Thomas Cullinan -
Les Proies (The Beguiled) - 1966 / Payot et Rivages, 2014
Un soldat Yankee dans un pensionnat de jeunes-filles sudistes, en plein coeur de la guerre de Sécession, ça sonne un peu comme “de gros troubles en perspective”, vous ne trouvez pas ?
Pourtant, tout le monde ou à peu près est pétri de bonnes intentions, dans les premiers temps. Le pauvre homme est trouvé blessé, au fond des bois, par une des plus jeunes pensionnaires et si Miss Martha, directrice de l’établissement, n’est guère ravie de devoir accueillir un homme sous son toit, tout le monde s’accorde sur la nécessité de lui venir en aide. Quant à lui, ma foi, pourquoi aurait-il envie de retourner se faire charcuter sur le front, quand cinq charmantes demoiselles s’empressent pour lui prodiguer leurs soins les plus attentifs ?
Alors, pour assurer sa position, par jeu aussi sans doute, il s’ingénie à les séduire, une à une, avec un art de la manipulation qui, s’il paraît un brin grossier au lecteur averti, n’en est pas moins diablement efficace. Frère, ami, complice, galant, amant, amateur de poésie ou de botanique, il sait se faire tout ce que ces demoiselles désirent… et les désirs autour de lui se cristallisent, rendus d’autant plus forts par les frustrations, les souvenirs et la solitude, par ce monde sans hommes dans lequel la guerre les a plongées.

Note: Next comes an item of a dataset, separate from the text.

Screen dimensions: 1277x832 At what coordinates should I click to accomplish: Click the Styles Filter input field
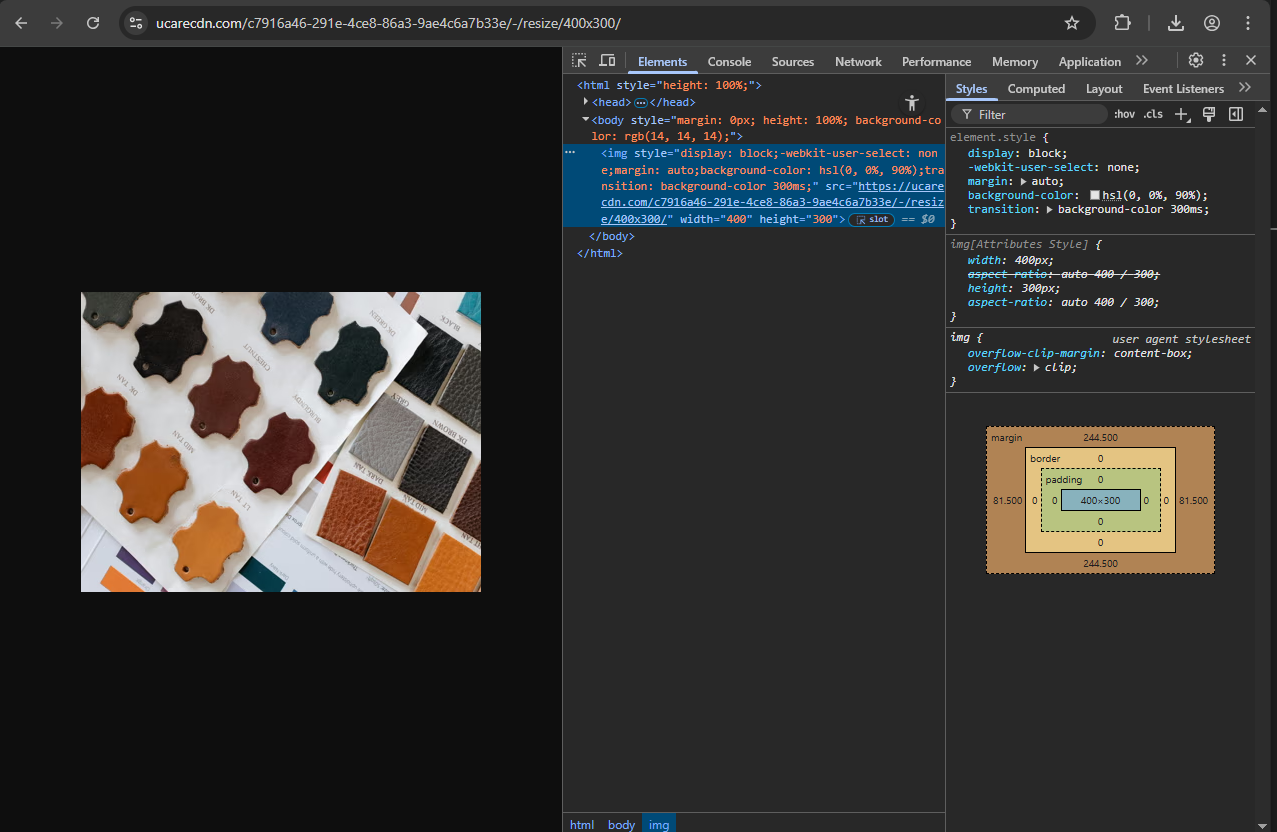(1028, 114)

Imposteur jusqu’au bout des doigts, ce diable de Yankee - en réalité irlandais - est-il vraiment mauvais ? Le diable, d’ailleurs, est-il celui qui a le mal pour intention, ou l’étranger dont la venue réveille le plus noir au coeur de ceux dont il bouscule le monde ?
Une nuit, sur un faux-pas, le petit jeu de Johnny lui échappe. Et, toujours au nom du plus grand bien, le pire peut désormais advenir…

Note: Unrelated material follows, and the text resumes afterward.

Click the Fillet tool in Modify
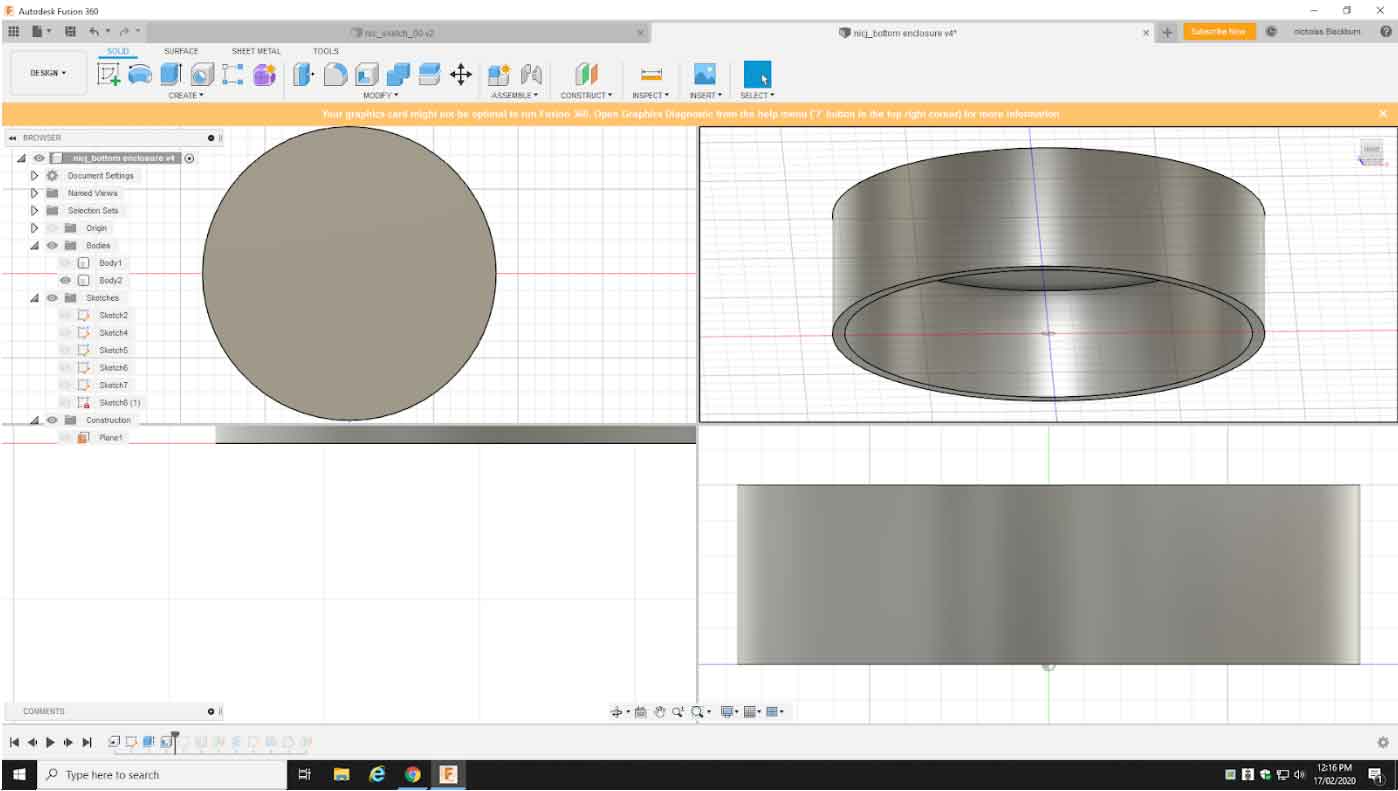The height and width of the screenshot is (791, 1398). click(335, 74)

Dans une ambiance de monde en déclin, de secrets mal enfouis, Thomas Cullinan joue avec talent sur les ambiguïtés de la confrontation avec l’Autre - l’Autre troublant, inquiétant, dérangeant, incompréhensible, aussi vite attirant que facilement répulsif. L’Autre qu’on invente à son image faute de savoir le saisir.
L’Autre qui est ici, tout à la fois, l’homme face aux femmes, le nordiste face aux sudistes, le pauvre face aux riches, l’aventurier face aux demoiselles, le mensonge éhonté mais joyeux, face aux convenances et aux secrets honteux. Les personnages sont forts, intrigants, tous au moins à demi attachants, tous au pire à demi haïssables. Leurs rapports sont tissés avec autant de finesse que de violence couvée, la tension monte peu à peu jusqu’à une explosion qu’on devine inexorable et dont on découvre les ressorts avec délectation.
Un excellent roman, dont je suis curieuse de découvrir l'adaptation - paraît-il excellente - par Don Siegel. Surtout que je l'imagine plutôt pas mal en Clint Eastwood, moi, Johnny...
(Pour le challenge pavés : 678 pages)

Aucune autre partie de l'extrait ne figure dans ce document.